■ **PROBLEM TO SOLVE**: Give the count of lines in the data that include the string "panel", with no added remarks.

[Saved entries]

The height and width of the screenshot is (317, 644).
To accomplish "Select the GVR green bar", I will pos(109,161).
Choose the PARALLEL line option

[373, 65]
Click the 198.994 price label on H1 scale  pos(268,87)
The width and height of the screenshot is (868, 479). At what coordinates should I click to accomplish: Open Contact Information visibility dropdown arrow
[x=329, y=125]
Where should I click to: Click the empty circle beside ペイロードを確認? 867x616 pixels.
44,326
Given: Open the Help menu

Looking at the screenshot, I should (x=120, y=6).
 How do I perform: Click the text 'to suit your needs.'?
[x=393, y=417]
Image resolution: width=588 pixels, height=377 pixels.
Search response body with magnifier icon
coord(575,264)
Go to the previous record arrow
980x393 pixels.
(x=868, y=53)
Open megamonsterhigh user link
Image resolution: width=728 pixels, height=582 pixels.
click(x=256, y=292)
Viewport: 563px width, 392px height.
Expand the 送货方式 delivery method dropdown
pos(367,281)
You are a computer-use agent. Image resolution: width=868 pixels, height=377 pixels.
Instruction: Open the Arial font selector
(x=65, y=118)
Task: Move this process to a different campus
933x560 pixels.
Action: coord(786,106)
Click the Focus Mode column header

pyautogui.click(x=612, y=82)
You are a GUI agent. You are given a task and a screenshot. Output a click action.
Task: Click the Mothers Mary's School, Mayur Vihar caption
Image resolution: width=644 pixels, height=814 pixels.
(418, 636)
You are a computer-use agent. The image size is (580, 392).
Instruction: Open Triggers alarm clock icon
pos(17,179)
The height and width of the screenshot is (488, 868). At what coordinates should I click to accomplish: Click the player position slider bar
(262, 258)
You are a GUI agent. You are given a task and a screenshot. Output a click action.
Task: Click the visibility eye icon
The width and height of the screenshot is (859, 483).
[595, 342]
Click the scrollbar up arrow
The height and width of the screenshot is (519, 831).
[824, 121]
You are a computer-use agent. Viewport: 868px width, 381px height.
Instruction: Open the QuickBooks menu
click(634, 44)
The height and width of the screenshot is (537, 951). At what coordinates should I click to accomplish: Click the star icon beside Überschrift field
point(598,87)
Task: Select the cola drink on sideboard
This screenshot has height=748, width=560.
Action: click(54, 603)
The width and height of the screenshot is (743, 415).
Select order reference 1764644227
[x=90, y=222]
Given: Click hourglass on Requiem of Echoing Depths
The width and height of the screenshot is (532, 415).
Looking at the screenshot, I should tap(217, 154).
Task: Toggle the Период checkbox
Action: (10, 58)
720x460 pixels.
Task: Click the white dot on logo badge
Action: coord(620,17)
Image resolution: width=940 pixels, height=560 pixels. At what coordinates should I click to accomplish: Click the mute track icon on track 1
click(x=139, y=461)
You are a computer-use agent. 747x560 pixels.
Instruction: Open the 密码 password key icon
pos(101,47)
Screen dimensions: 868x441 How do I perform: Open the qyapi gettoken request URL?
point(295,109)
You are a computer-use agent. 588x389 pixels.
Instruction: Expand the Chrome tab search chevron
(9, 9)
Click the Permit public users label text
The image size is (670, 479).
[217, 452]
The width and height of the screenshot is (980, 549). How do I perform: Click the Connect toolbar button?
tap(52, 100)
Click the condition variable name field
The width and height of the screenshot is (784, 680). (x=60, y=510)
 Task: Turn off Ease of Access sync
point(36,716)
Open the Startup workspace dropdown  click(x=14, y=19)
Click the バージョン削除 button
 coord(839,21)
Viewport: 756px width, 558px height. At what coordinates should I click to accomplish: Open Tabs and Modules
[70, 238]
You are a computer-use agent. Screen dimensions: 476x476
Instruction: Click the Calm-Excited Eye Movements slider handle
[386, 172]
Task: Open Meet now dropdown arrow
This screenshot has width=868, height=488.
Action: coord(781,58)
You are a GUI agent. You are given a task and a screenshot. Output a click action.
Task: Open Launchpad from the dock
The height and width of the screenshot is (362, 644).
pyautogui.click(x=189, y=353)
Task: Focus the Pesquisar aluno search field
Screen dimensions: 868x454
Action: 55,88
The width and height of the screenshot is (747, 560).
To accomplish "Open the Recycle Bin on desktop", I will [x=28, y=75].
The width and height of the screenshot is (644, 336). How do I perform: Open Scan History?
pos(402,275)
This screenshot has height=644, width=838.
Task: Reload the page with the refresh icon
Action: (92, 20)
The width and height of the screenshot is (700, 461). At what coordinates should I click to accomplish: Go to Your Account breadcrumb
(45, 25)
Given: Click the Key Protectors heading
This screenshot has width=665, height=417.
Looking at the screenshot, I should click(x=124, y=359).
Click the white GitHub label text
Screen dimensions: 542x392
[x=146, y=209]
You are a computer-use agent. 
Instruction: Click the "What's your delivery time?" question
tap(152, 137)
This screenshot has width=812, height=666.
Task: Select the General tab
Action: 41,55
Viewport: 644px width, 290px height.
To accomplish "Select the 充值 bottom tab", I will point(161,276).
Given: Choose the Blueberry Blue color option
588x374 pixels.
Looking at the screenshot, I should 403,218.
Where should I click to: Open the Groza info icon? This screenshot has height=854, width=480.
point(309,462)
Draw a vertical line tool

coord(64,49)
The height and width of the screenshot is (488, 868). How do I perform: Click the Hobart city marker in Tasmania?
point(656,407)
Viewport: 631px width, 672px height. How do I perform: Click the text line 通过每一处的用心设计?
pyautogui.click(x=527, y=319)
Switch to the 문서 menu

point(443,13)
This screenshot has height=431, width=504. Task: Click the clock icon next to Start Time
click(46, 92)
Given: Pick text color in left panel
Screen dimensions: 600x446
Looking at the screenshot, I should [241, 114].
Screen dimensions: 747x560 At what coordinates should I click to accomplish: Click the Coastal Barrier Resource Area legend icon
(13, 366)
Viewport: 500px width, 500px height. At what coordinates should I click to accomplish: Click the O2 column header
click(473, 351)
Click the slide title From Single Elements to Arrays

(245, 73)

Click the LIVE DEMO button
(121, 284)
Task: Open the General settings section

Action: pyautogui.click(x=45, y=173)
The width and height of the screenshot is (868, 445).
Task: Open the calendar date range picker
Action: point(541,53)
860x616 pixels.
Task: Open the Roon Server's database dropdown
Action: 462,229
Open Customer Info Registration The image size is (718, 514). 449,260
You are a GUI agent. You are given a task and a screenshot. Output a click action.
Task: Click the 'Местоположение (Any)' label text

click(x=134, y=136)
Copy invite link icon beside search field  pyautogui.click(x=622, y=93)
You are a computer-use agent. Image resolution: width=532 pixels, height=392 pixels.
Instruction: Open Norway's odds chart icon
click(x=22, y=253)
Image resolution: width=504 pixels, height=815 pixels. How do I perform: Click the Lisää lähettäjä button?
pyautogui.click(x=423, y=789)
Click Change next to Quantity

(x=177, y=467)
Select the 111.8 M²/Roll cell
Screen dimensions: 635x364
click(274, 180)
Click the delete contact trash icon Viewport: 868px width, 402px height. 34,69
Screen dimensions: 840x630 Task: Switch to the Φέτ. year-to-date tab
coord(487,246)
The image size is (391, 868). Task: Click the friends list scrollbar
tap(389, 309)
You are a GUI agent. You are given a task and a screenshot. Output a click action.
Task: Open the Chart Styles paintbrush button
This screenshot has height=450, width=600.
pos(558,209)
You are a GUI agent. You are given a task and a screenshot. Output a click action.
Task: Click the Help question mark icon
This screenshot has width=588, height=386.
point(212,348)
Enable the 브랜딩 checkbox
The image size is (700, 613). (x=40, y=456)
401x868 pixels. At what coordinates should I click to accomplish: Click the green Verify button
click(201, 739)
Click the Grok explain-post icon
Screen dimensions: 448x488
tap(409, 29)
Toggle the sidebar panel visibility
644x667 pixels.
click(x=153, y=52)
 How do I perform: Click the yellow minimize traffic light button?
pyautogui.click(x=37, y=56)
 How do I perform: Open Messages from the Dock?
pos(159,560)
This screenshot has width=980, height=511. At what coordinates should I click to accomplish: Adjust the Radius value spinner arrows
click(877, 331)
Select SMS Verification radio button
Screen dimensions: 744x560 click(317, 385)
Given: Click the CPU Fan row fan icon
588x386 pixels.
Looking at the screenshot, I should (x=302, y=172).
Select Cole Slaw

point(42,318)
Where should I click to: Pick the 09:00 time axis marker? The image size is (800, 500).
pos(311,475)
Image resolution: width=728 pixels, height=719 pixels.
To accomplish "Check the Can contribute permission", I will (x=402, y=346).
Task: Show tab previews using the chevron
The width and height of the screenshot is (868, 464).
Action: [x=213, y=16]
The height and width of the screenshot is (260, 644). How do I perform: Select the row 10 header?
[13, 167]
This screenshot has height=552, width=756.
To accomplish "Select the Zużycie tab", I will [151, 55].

■ **TASK RESPONSE**: 2